Dataset extract section start
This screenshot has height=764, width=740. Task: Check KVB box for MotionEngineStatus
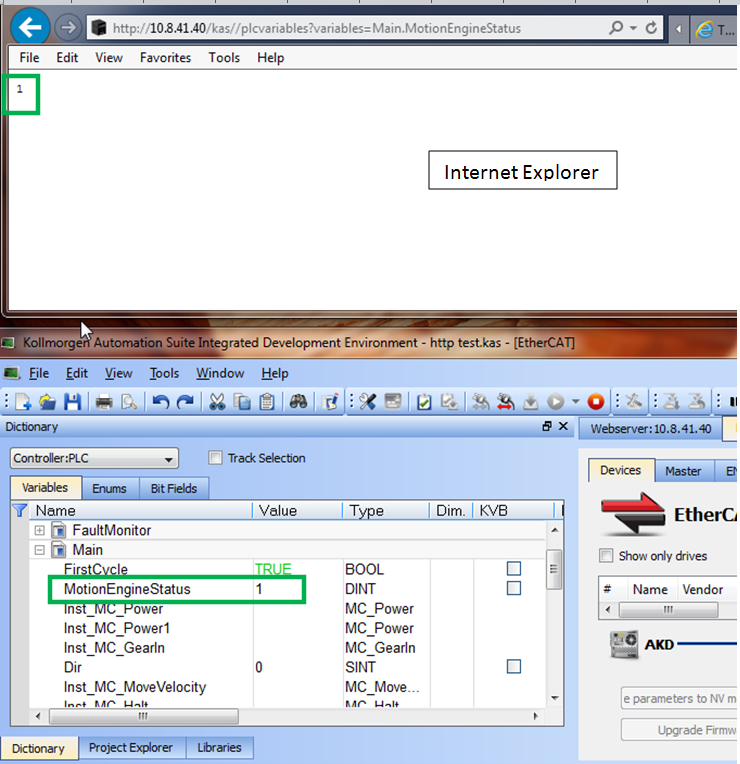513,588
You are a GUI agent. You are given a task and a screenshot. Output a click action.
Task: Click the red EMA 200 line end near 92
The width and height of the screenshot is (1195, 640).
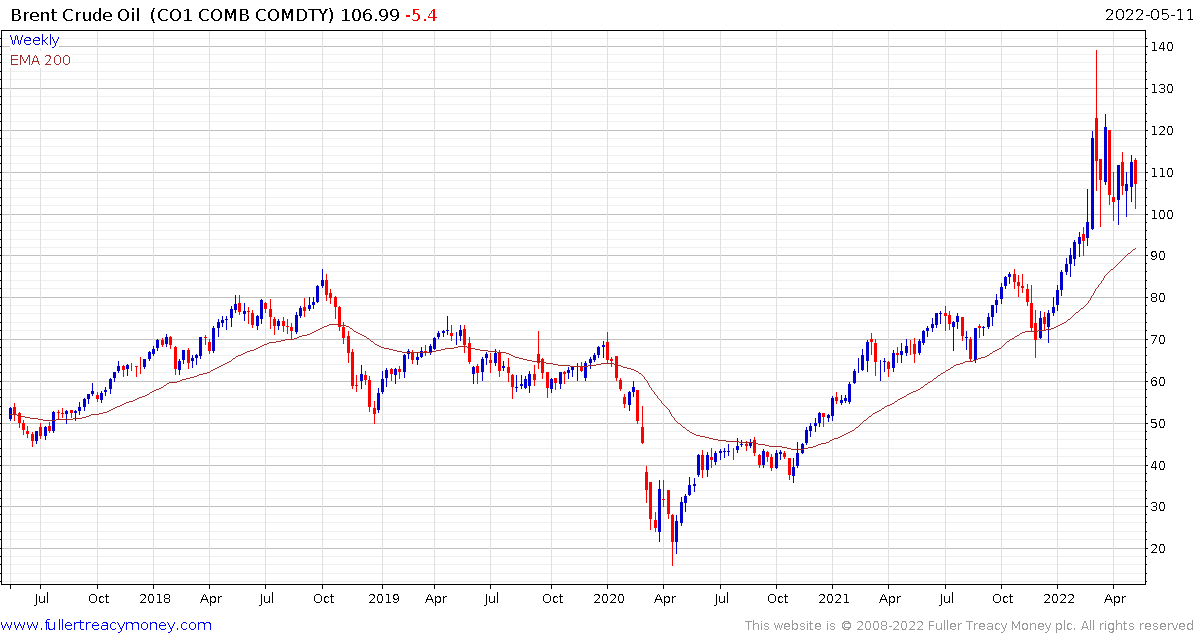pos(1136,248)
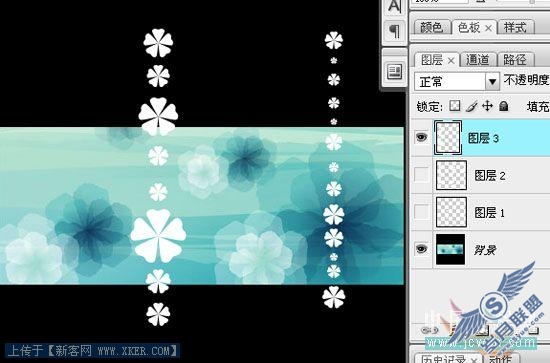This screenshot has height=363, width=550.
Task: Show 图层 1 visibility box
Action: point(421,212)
Dataset extract section end
Output all of the data exactly as it stands, minus any images.

*Written answer*:
This screenshot has height=764, width=740. Task: Check KVB box for MotionEngineStatus
513,588
You are a GUI agent. You are given a task and a screenshot. Output a click action.
Task: Click the red EMA 200 line end near 92
The width and height of the screenshot is (1195, 640).
pos(1136,248)
This screenshot has height=363, width=550.
Task: Show 图层 1 visibility box
Action: point(421,212)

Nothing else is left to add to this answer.